** START **

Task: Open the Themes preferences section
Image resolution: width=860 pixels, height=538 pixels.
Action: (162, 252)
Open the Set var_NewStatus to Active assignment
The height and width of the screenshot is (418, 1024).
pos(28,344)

** END **

WHAT THE TASK ASKS | Write out the lines above word for word, keeping every character unchanged.

PROBLEM SOLUTION |
Task: Open the Themes preferences section
Image resolution: width=860 pixels, height=538 pixels.
Action: (162, 252)
Open the Set var_NewStatus to Active assignment
The height and width of the screenshot is (418, 1024).
pos(28,344)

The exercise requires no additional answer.